Over the past few months, Community Mediation Services has provided group facilitation to several neighborhoods and organizations around the St. Louis metropolitan area. Topics have included race relations, community police relations, the role of small businesses in a neighborhood, crime, poverty, and many others. In each of case, neighborhood organizations sought a forum in which residents could come together to talk about ways they could work together to improve their communities in these key areas, and the resulting discussions helped create the tools for positive change.
CMS has been involved in meetings in Ferguson since November, helping to plan and facilitate multiple meetings about how the community can come together to rebuild. Seeking to improve the community, residents have discussed ways to improve concerns such as race relations, poverty, and social justice. Although the process will be long and difficult, discussions such as these will provide a vital beginning. Several neighborhoods in St. Louis have held similar meetings, each of which promises to help the community through the healing process toward a stronger, more verdant and just future.

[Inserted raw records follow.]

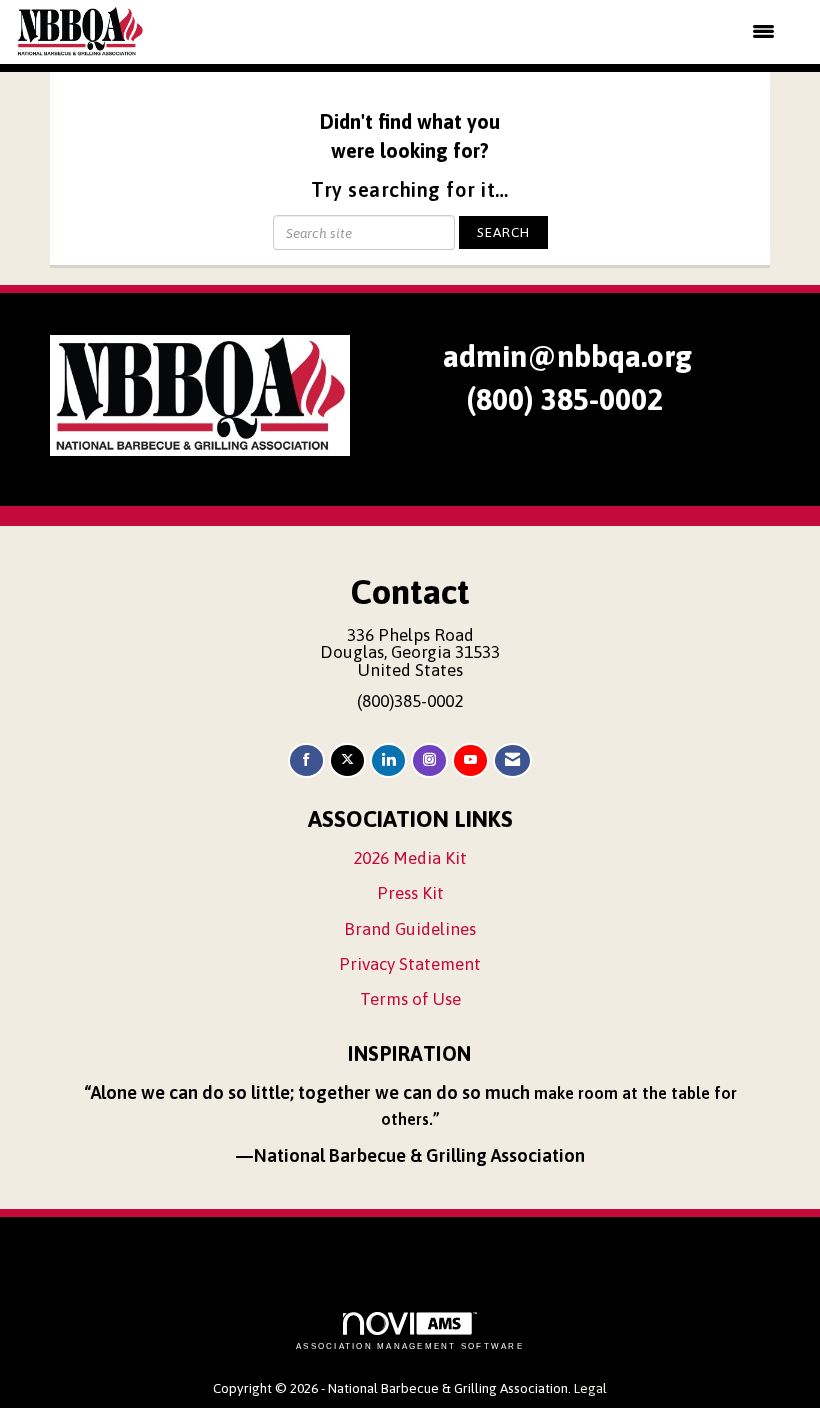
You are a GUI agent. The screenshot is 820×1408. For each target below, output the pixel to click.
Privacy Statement (410, 964)
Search (503, 232)
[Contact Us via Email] (512, 760)
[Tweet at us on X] (347, 760)
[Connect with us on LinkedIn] (388, 760)
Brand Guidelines (410, 929)
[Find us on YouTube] (470, 760)
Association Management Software (410, 1346)
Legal (590, 1388)
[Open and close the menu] (472, 32)
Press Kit (410, 893)
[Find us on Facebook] (306, 760)
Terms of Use (410, 999)
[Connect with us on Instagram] (429, 760)
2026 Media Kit (410, 858)
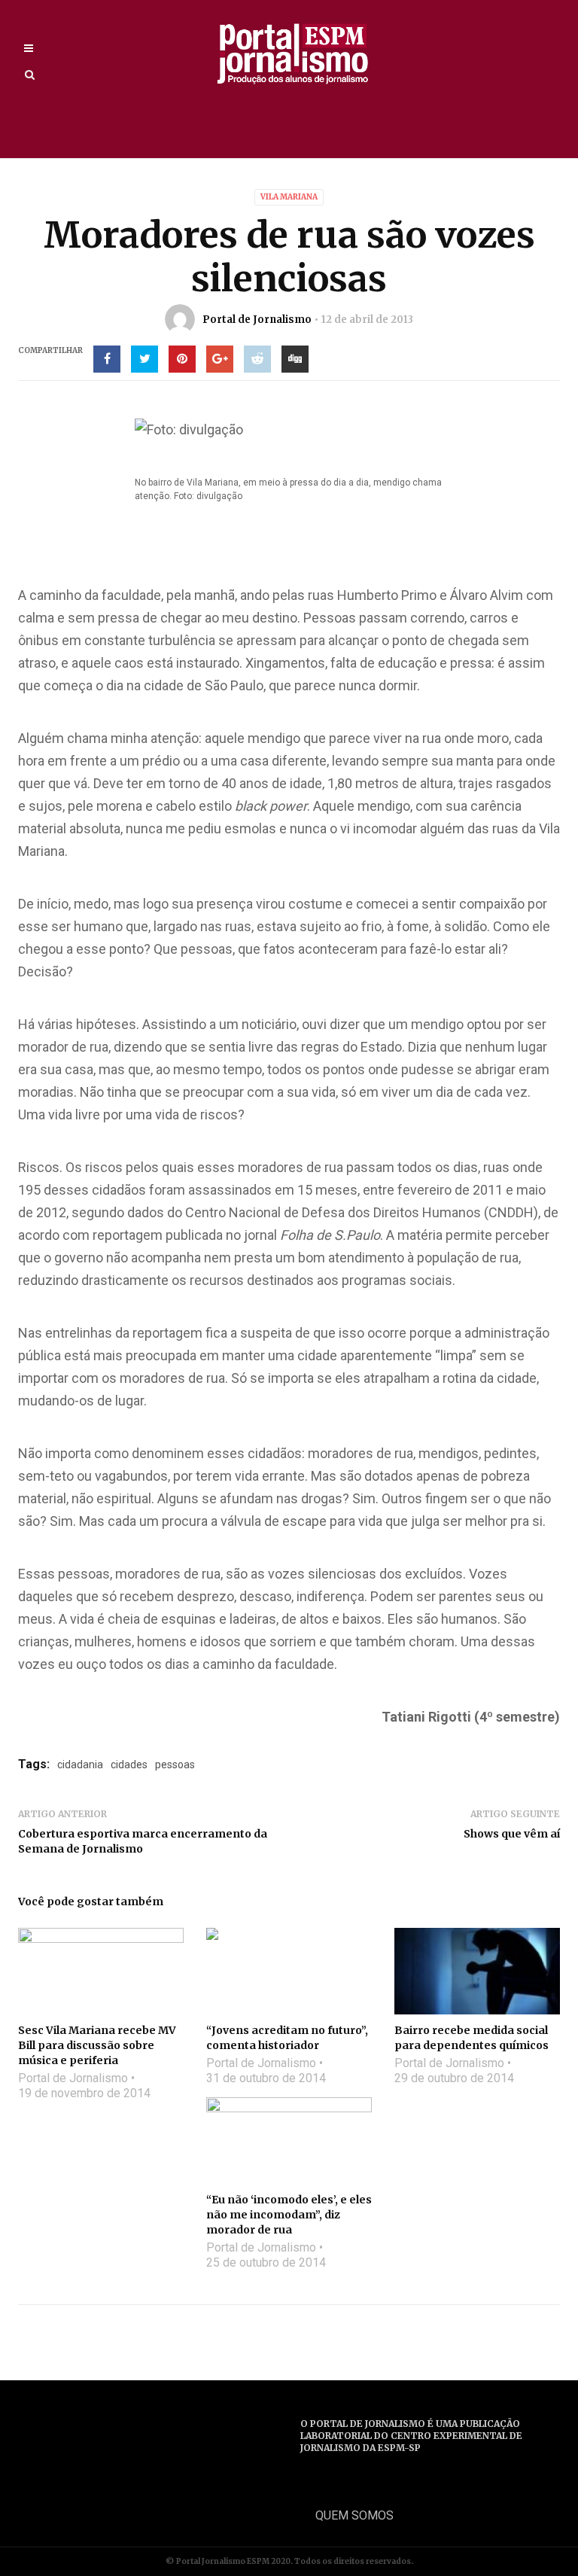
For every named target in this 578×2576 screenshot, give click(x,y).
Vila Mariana (289, 197)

In other meetings, we have helped residents and businesses talk to each other to address perceived issues of blight, crime, and poverty. Residents of several upscale apartment complexes were concerned about drug usage and crime among the area’s homeless, and were chagrinned by their perception that a local business was contributing to the problem. Over an hour and a half, all involved were able to recognize their common interests and work together toward building a solution.
Group facilitation is a service CMS is proud to include in its portfolio. The experience of neighbors coming together to work toward a better future is always rewarding, whether a participant, an observer, or a facilitator.